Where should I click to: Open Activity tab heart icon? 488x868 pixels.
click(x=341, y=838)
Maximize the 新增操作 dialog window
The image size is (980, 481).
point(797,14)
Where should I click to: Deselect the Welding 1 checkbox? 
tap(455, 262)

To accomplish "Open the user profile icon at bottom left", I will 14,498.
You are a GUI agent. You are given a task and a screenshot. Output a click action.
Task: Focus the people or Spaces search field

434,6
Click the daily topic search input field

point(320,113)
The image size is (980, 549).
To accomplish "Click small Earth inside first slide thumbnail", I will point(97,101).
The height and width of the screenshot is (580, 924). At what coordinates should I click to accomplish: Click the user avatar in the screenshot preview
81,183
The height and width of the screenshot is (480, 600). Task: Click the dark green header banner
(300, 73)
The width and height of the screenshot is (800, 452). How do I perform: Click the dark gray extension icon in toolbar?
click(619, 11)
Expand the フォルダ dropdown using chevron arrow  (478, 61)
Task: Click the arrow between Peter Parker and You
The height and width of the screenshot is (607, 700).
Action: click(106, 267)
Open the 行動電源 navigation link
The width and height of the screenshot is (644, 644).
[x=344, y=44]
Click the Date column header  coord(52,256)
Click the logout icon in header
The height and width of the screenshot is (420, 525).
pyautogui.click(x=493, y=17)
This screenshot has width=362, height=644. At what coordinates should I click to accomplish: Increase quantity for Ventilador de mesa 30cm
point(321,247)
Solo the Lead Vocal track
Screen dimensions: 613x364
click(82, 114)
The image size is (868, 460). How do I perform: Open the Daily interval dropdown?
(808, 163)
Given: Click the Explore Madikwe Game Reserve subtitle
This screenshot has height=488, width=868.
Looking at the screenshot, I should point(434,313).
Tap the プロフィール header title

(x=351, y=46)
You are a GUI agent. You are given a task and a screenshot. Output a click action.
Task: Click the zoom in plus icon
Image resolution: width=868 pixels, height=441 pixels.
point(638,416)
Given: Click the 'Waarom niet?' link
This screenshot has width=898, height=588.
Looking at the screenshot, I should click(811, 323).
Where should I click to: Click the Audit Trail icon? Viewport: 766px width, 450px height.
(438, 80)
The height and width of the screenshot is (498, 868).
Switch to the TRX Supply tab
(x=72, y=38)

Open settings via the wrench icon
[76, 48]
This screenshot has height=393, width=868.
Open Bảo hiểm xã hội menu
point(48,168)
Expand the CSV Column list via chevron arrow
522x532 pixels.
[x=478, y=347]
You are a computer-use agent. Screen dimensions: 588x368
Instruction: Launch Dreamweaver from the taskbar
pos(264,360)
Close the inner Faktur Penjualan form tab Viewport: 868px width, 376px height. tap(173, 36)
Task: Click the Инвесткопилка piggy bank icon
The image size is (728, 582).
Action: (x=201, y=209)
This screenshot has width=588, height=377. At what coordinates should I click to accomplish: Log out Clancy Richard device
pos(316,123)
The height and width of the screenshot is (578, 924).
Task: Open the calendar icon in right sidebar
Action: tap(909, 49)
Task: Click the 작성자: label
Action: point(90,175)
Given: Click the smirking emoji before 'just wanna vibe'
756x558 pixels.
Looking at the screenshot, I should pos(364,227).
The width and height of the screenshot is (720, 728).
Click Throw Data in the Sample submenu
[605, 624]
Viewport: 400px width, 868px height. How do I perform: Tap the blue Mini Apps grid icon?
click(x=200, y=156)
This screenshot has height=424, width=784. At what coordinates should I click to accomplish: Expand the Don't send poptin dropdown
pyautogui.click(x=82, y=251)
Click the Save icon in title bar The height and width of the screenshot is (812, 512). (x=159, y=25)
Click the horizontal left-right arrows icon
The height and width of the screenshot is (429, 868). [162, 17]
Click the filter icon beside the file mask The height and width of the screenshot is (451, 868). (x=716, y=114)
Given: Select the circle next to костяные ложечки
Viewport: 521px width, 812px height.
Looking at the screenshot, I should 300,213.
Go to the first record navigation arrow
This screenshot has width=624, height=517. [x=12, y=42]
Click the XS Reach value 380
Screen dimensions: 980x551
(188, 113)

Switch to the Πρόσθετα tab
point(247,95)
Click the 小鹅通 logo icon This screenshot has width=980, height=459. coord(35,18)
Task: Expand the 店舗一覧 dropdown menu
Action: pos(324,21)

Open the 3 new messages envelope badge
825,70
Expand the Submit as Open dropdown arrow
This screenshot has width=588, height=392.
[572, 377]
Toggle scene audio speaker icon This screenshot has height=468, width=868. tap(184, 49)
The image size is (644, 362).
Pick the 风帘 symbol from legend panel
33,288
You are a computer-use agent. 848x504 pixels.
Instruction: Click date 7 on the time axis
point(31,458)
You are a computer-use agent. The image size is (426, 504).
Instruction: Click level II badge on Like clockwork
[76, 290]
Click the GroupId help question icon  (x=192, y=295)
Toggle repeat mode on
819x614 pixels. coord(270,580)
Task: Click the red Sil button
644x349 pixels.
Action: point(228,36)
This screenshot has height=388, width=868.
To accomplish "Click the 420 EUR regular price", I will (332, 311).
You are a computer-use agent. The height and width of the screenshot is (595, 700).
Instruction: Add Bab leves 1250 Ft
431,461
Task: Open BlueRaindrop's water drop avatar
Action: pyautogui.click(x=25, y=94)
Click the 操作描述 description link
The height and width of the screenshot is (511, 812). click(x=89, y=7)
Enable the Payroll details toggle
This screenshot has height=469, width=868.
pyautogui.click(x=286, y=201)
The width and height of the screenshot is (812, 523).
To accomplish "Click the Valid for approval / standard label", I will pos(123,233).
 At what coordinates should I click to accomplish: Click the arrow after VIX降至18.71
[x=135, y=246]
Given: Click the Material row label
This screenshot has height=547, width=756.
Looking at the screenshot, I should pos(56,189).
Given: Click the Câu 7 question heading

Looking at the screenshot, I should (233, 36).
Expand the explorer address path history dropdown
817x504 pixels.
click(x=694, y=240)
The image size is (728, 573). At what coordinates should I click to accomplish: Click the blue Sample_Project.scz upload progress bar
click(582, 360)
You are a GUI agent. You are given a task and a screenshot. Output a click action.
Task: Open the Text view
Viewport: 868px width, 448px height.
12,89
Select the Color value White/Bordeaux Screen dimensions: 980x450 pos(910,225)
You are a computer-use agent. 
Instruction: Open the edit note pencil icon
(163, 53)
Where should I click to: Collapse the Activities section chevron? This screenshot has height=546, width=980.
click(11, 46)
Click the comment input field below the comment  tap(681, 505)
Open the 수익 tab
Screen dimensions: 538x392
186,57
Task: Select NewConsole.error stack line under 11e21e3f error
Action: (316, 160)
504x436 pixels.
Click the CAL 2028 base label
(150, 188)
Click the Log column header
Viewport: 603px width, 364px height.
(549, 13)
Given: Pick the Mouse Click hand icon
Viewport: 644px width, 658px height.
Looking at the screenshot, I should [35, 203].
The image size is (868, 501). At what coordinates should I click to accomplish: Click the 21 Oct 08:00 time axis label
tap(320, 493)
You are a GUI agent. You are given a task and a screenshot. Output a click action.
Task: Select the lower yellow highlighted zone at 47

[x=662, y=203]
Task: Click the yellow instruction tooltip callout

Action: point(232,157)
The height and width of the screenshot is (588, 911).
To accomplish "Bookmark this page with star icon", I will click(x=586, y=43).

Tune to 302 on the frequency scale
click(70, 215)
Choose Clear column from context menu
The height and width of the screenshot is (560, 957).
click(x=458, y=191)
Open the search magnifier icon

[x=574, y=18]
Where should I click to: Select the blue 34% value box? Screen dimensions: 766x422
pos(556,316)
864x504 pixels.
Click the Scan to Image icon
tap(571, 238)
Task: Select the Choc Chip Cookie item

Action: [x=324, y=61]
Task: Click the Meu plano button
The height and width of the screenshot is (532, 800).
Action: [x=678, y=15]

· · · ·

• Aim of the task: Retype the listing above, exactly and in full.

• Exercise result:
Where should I click to: Open Activity tab heart icon? 488x868 pixels.
click(x=341, y=838)
Maximize the 新增操作 dialog window
The image size is (980, 481).
point(797,14)
Where should I click to: Deselect the Welding 1 checkbox? 
tap(455, 262)

To accomplish "Open the user profile icon at bottom left", I will 14,498.
You are a GUI agent. You are given a task and a screenshot. Output a click action.
Task: Focus the people or Spaces search field

434,6
Click the daily topic search input field

point(320,113)
The image size is (980, 549).
To accomplish "Click small Earth inside first slide thumbnail", I will point(97,101).
The height and width of the screenshot is (580, 924). At what coordinates should I click to accomplish: Click the user avatar in the screenshot preview
81,183
The height and width of the screenshot is (480, 600). Task: Click the dark green header banner
(300, 73)
The width and height of the screenshot is (800, 452). How do I perform: Click the dark gray extension icon in toolbar?
click(619, 11)
Expand the フォルダ dropdown using chevron arrow  (478, 61)
Task: Click the arrow between Peter Parker and You
The height and width of the screenshot is (607, 700).
Action: click(106, 267)
Open the 行動電源 navigation link
The width and height of the screenshot is (644, 644).
[x=344, y=44]
Click the Date column header  coord(52,256)
Click the logout icon in header
The height and width of the screenshot is (420, 525).
pyautogui.click(x=493, y=17)
This screenshot has width=362, height=644. At what coordinates should I click to accomplish: Increase quantity for Ventilador de mesa 30cm
point(321,247)
Solo the Lead Vocal track
Screen dimensions: 613x364
click(82, 114)
The image size is (868, 460). How do I perform: Open the Daily interval dropdown?
(808, 163)
Given: Click the Explore Madikwe Game Reserve subtitle
This screenshot has height=488, width=868.
Looking at the screenshot, I should point(434,313).
Tap the プロフィール header title

(x=351, y=46)
You are a GUI agent. You are given a task and a screenshot. Output a click action.
Task: Click the zoom in plus icon
Image resolution: width=868 pixels, height=441 pixels.
point(638,416)
Given: Click the 'Waarom niet?' link
This screenshot has width=898, height=588.
Looking at the screenshot, I should click(811, 323).
Where should I click to: Click the Audit Trail icon? Viewport: 766px width, 450px height.
(438, 80)
The height and width of the screenshot is (498, 868).
Switch to the TRX Supply tab
(x=72, y=38)

Open settings via the wrench icon
[76, 48]
This screenshot has height=393, width=868.
Open Bảo hiểm xã hội menu
point(48,168)
Expand the CSV Column list via chevron arrow
522x532 pixels.
[x=478, y=347]
You are a computer-use agent. Screen dimensions: 588x368
Instruction: Launch Dreamweaver from the taskbar
pos(264,360)
Close the inner Faktur Penjualan form tab Viewport: 868px width, 376px height. tap(173, 36)
Task: Click the Инвесткопилка piggy bank icon
The image size is (728, 582).
Action: (x=201, y=209)
This screenshot has width=588, height=377. At what coordinates should I click to accomplish: Log out Clancy Richard device
pos(316,123)
The height and width of the screenshot is (578, 924).
Task: Open the calendar icon in right sidebar
Action: tap(909, 49)
Task: Click the 작성자: label
Action: point(90,175)
Given: Click the smirking emoji before 'just wanna vibe'
756x558 pixels.
Looking at the screenshot, I should pos(364,227).
The width and height of the screenshot is (720, 728).
Click Throw Data in the Sample submenu
[605, 624]
Viewport: 400px width, 868px height. How do I perform: Tap the blue Mini Apps grid icon?
click(x=200, y=156)
This screenshot has height=424, width=784. At what coordinates should I click to accomplish: Expand the Don't send poptin dropdown
pyautogui.click(x=82, y=251)
Click the Save icon in title bar The height and width of the screenshot is (812, 512). (x=159, y=25)
Click the horizontal left-right arrows icon
The height and width of the screenshot is (429, 868). [162, 17]
Click the filter icon beside the file mask The height and width of the screenshot is (451, 868). (x=716, y=114)
Given: Select the circle next to костяные ложечки
Viewport: 521px width, 812px height.
Looking at the screenshot, I should 300,213.
Go to the first record navigation arrow
This screenshot has width=624, height=517. [x=12, y=42]
Click the XS Reach value 380
Screen dimensions: 980x551
(188, 113)

Switch to the Πρόσθετα tab
point(247,95)
Click the 小鹅通 logo icon This screenshot has width=980, height=459. coord(35,18)
Task: Expand the 店舗一覧 dropdown menu
Action: pos(324,21)

Open the 3 new messages envelope badge
825,70
Expand the Submit as Open dropdown arrow
This screenshot has width=588, height=392.
[572, 377]
Toggle scene audio speaker icon This screenshot has height=468, width=868. tap(184, 49)
The image size is (644, 362).
Pick the 风帘 symbol from legend panel
33,288
You are a computer-use agent. 848x504 pixels.
Instruction: Click date 7 on the time axis
point(31,458)
You are a computer-use agent. The image size is (426, 504).
Instruction: Click level II badge on Like clockwork
[76, 290]
Click the GroupId help question icon  (x=192, y=295)
Toggle repeat mode on
819x614 pixels. coord(270,580)
Task: Click the red Sil button
644x349 pixels.
Action: point(228,36)
This screenshot has height=388, width=868.
To accomplish "Click the 420 EUR regular price", I will (332, 311).
You are a computer-use agent. The height and width of the screenshot is (595, 700).
Instruction: Add Bab leves 1250 Ft
431,461
Task: Open BlueRaindrop's water drop avatar
Action: pyautogui.click(x=25, y=94)
Click the 操作描述 description link
The height and width of the screenshot is (511, 812). click(x=89, y=7)
Enable the Payroll details toggle
This screenshot has height=469, width=868.
pyautogui.click(x=286, y=201)
The width and height of the screenshot is (812, 523).
To accomplish "Click the Valid for approval / standard label", I will pos(123,233).
 At what coordinates should I click to accomplish: Click the arrow after VIX降至18.71
[x=135, y=246]
Given: Click the Material row label
This screenshot has height=547, width=756.
Looking at the screenshot, I should pos(56,189).
Given: Click the Câu 7 question heading

Looking at the screenshot, I should (233, 36).
Expand the explorer address path history dropdown
817x504 pixels.
click(x=694, y=240)
The image size is (728, 573). At what coordinates should I click to accomplish: Click the blue Sample_Project.scz upload progress bar
click(582, 360)
You are a GUI agent. You are given a task and a screenshot. Output a click action.
Task: Open the Text view
Viewport: 868px width, 448px height.
12,89
Select the Color value White/Bordeaux Screen dimensions: 980x450 pos(910,225)
You are a computer-use agent. 
Instruction: Open the edit note pencil icon
(163, 53)
Where should I click to: Collapse the Activities section chevron? This screenshot has height=546, width=980.
click(11, 46)
Click the comment input field below the comment  tap(681, 505)
Open the 수익 tab
Screen dimensions: 538x392
186,57
Task: Select NewConsole.error stack line under 11e21e3f error
Action: (316, 160)
504x436 pixels.
Click the CAL 2028 base label
(150, 188)
Click the Log column header
Viewport: 603px width, 364px height.
(549, 13)
Given: Pick the Mouse Click hand icon
Viewport: 644px width, 658px height.
Looking at the screenshot, I should [35, 203].
The image size is (868, 501). At what coordinates should I click to accomplish: Click the 21 Oct 08:00 time axis label
tap(320, 493)
You are a GUI agent. You are given a task and a screenshot. Output a click action.
Task: Select the lower yellow highlighted zone at 47

[x=662, y=203]
Task: Click the yellow instruction tooltip callout

Action: point(232,157)
The height and width of the screenshot is (588, 911).
To accomplish "Bookmark this page with star icon", I will click(x=586, y=43).

Tune to 302 on the frequency scale
click(70, 215)
Choose Clear column from context menu
The height and width of the screenshot is (560, 957).
click(x=458, y=191)
Open the search magnifier icon

[x=574, y=18]
Where should I click to: Select the blue 34% value box? Screen dimensions: 766x422
pos(556,316)
864x504 pixels.
Click the Scan to Image icon
tap(571, 238)
Task: Select the Choc Chip Cookie item

Action: [x=324, y=61]
Task: Click the Meu plano button
The height and width of the screenshot is (532, 800).
Action: [x=678, y=15]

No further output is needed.